Up サバク学 事始め 作成: 2023-12-17
更新: 2024-06-30


    いま「砂漠化」が,世界のあちこちで目立っている。
    ひとはこの「砂漠化」を気象学の主題だと思っている。
    そこで,「この砂漠化は二酸化炭素排出による地球温暖化が理由」と説かれると,そうだと思う。

    現前の「砂漠化」は,二酸化炭素排出とは関係ない。
    二酸化炭素排出規制は,この「砂漠化」に何の効果も無い。
    そもそもこの「砂漠化」は気象の話ではないからである。

    しかしひとは,いま「地球温暖化」にすっかり嵌まっている。
    嵌まる理由は,それで救われるからである。
    どうして?
    砂漠化は二酸化炭素排出が理由」をひっくり返せば,「二酸化炭素排出を抑えれば砂漠化は止まる」になるからである。
    「地球温暖化」はイデオロギーであるが,イデオロギーは宗教なのである。


    「砂漠化」の意味は,「砂漠」の意味に依存する。
    ひとが「砂漠」のことばで指しているものは,一様でない。

    「砂漠」の英訳は "desert"。
    "desert" の和訳は「不毛の地」。

    不毛の地は,()漠に限るのではない。
    礫の不毛の地もあれば,岩盤むき出しの不毛の地もある。
    過耕作によって不毛になって捨てられた不毛の地もある。
    化学物質の汚染による不毛の地もある。
    そして,()漠だからといって,「不毛の地」であるわけではない。


    "desert" の意味で「砂漠」を使うことは,不適正である。
    ひとをミスリードするばかりである。

    実際,学術では「沙漠」が用いられることが多い。
    「砂」ではなく「水が少ない」を択ったわけである。
    しかし,不毛の地には,「水が多い」もある。

    というわけで,本テクストは「サバク」を用いることにする。


    そこで,はじめの問題に戻る。
    いま「サバク化」が,世界のあちこちで目立っている。
    その曰わく「サバク化」だが,内容は一様でない。
    実際,その多様性は「サバク」の多義性がもとである。

    というわけで,「サバク」とはそもそも何なのかを,本論考で考えてみることにする。


    これは,どのような論考になるか?
    生態学が柱になる。
    「不毛の地」の「不毛」は,生態系の話だからである。
    実際,「サバク化」とは生態系が壊れていくことである。

    「サバク化」の意味が「生態系が壊れる」になるとき,「サバク化」は「生物進化」の話になる。
    本テクストは,サバク学を「地球温暖化」イデオロギーから取り戻して,生態学の中に据え直す。
    そして,「サバク化」に,地上生物──特にヒト──の進化 (分化・絶滅の進化) を重ねる。

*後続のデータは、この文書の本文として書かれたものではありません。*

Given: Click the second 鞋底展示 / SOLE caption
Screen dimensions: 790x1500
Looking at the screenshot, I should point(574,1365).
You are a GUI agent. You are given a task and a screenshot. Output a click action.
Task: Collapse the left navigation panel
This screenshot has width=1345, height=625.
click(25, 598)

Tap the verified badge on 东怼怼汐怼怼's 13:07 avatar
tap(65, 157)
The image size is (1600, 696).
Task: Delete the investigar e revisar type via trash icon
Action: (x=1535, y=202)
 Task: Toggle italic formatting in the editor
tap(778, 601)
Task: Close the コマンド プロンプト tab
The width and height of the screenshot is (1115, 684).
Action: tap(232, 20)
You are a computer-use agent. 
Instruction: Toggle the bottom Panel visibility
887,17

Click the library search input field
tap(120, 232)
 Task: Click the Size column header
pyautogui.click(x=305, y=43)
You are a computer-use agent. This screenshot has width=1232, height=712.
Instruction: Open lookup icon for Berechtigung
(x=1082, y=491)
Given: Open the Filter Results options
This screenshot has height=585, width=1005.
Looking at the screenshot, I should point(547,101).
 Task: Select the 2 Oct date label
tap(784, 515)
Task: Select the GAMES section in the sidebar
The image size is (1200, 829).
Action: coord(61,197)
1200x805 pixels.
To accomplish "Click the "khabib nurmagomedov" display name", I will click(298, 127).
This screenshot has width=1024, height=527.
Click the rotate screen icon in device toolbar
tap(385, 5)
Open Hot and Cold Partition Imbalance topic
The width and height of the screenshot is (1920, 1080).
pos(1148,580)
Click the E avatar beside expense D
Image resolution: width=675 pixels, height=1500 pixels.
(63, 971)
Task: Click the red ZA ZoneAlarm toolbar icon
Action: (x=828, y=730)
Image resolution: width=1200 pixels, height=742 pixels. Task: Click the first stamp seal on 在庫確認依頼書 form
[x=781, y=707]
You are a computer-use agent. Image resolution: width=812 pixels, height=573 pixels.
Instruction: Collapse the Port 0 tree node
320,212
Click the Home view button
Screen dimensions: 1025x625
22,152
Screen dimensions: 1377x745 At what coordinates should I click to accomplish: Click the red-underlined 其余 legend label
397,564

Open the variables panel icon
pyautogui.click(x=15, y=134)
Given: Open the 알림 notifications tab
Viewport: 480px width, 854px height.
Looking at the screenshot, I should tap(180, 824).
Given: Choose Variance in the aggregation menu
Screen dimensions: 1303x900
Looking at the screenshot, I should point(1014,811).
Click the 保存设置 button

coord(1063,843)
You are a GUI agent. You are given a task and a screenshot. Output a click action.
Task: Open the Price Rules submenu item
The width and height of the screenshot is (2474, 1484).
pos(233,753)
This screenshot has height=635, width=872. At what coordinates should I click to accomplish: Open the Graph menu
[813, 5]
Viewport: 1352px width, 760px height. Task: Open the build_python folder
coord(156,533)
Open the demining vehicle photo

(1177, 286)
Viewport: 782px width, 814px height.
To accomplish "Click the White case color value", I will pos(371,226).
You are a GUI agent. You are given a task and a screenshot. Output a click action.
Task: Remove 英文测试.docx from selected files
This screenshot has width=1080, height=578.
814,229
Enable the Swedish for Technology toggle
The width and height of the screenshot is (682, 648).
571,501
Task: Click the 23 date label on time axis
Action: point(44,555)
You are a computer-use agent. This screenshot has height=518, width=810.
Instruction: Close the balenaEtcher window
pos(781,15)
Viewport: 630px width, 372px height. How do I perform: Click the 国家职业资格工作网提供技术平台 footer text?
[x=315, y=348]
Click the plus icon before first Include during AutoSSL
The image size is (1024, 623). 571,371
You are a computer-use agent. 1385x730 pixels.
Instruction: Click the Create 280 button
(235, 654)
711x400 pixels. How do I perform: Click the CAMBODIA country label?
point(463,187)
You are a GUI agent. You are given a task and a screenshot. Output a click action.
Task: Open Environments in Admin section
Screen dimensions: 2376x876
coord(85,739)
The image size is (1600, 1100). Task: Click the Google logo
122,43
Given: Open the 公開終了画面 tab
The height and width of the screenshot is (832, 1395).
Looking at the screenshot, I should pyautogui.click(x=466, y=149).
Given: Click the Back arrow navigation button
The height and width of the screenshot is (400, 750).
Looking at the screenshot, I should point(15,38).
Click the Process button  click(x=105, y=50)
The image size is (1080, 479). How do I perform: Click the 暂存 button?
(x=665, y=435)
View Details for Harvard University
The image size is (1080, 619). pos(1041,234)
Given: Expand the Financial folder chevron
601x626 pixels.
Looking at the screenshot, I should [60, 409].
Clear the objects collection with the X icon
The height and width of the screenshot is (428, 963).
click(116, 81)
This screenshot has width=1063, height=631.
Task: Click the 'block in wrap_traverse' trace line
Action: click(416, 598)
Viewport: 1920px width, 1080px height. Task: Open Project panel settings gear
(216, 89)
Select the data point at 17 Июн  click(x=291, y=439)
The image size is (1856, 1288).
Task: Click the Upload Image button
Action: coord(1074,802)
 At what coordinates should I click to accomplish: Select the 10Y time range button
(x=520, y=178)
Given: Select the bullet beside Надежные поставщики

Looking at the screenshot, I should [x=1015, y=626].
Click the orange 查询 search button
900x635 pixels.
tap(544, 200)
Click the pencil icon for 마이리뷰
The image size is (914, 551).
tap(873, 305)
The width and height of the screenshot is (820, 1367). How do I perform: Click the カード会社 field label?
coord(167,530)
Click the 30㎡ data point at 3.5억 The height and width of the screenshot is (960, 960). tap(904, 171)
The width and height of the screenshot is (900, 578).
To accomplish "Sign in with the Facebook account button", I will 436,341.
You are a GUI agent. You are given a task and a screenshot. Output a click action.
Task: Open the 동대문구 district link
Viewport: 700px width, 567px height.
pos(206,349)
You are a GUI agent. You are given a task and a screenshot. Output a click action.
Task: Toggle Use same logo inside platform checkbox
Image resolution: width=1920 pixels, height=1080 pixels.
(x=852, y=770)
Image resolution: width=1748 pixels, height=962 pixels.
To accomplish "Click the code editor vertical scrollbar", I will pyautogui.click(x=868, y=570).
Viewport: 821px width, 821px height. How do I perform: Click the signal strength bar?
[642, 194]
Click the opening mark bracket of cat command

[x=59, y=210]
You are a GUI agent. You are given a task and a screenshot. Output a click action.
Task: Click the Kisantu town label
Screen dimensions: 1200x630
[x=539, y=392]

    生命は 40億年くらい前に海に誕生したとされている。
    そして,地上に進出するのは,植物の場合ということでは,4億2千万年前。
    微生物なら,これよりずっと前,と考えることになる。

    生じたものは滅びる。
    現前の地上生物は,どれもそのうち滅びる。
    さて,それはどんなふうに?
    「盛者必滅」のように滅びる。
    「盛者必滅」のメカニズムは,自滅である。

    恐竜時代の終わりを,科学者は「巨大隕石の衝突」で理解しようとする。
    繁栄しているものの終わりは大災害でなければならない」が,彼らの思考回路だからである。
    しかし,繁栄しているものの終わりは,自滅である。
    スパイラルメカニズムに嵌まって伸長の一途になったものは,あとは倒れるばかりなのである。


    ヒトは,繁栄することが不毛の地をつくることと表裏になる生活様式を,進歩させてきた。
    これが,ヒトの進化である。
    この進化が加速し,いま爆発寸前になっている。

    即ち,人口増加率が,生活資料生産増加率を超えてしまっている。
    人口増加の内容は,市民 (市 market の民──生活資料生産をしない民) の増加である。
    そして,ひとは都市に流れる一方。
    都市もまた,ひとがつくる「不毛の地」のうちなのである。

    ひとは否応なく「動乱」の時代に突入する。
    「人口増加率が生活資料生産増加率を超える」のいびつな構造を鎮めるものは,「動乱」なのである。
    進化は「進歩」ではない。
    「分化・絶滅」である。


    実際,ひとはこれを繰り返してきた。
    いまが昔と違うのは,スケールがグローバルになっているということである。
    スケールがグローバルにしたものは,テクノロジーの発達である。

    温故知新。
    スケールがグローバルになっているといっても,「分化・絶滅」の物理は昔と変わるものではない。
    生活資料に不足する国がすることは1つ,他国に入って「略奪」することである。
    合理的なのは「人の口を減らす」なのであるが,これを択ぶような国は歴史上存在した(ため)しがない。